Przypomnijmy, w naszym artykule podjęliśmy temat fatalnej sytuacji pieszych w obrębie skrzyżowania z ulicą Rybaki. Po rozpoczęciu przebudowy ulicy Bałtyckiej wykonawca mocno ograniczył możliwość poruszania się chodnikiem w tym rejonie. Najgorsza sytuacja zapanowała w pobliżu parkingu przy Lidlu. By przedostać się z Likus, na przykład na przystanek przy Technikum Ekonomicznym, trzeba było najpierw brodzić w wysypanym żużlu, później przedzierać się przez krzaki, by na koniec albo lawirować między dojeżdżającymi do sklepu autami, albo przedzierać się przez mające przeszło metr głębokości wykopy.
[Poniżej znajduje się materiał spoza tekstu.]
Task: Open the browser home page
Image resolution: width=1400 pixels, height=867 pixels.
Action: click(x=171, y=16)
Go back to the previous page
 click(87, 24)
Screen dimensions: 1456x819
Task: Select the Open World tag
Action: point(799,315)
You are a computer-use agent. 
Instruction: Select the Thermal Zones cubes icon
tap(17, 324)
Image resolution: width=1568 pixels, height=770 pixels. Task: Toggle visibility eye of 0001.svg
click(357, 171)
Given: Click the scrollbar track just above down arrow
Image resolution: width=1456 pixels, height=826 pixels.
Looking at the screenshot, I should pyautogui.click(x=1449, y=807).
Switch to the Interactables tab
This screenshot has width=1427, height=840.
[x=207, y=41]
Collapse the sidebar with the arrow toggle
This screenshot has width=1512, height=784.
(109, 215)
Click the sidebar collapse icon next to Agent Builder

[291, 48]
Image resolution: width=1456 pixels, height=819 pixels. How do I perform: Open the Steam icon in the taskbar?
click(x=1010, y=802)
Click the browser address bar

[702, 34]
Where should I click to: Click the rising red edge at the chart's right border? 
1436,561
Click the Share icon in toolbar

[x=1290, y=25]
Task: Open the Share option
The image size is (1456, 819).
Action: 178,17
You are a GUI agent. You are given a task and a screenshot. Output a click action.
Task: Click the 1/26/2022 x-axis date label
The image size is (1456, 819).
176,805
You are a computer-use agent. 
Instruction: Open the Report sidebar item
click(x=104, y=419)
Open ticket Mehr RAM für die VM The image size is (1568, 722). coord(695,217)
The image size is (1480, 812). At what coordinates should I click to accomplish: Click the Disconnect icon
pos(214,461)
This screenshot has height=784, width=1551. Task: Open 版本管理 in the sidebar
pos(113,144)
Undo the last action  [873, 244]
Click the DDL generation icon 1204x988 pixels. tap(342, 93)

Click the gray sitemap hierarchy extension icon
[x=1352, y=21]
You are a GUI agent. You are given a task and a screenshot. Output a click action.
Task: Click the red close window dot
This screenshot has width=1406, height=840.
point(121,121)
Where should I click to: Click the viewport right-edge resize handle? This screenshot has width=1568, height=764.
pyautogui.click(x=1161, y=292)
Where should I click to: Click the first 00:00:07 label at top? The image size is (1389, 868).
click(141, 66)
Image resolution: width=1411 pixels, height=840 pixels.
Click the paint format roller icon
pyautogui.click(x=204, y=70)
Sytuacja jeszcze bardziej zaostrzyła się we wtorek (2.10) po południu, gdy w miejscu gdzie poruszali się piesi, bez żadnych ostrzeżeń ze strony wykonawcy, rozpoczęła prace kilkutonowa koparka. Niestety, z otrzymanego od prezydenta Grzymowicza listu nie dowiedzieliśmy się, czy miasto zamierza coś zrobić, by poprawić sytuację pieszych na budowie drogi.
„Pierwsze dni przebudowy nie były łatwe dla nikogo, kto z tej ulicy korzystał. Jednak to ogromne przedsięwzięcie logistyczne, wymagające koordynacji na wielu frontach. Stąd nawet drobne niedociągnięcia mogły powodować poważne w skutkach utrudnienia” - napisał prezydent Grzymowicz.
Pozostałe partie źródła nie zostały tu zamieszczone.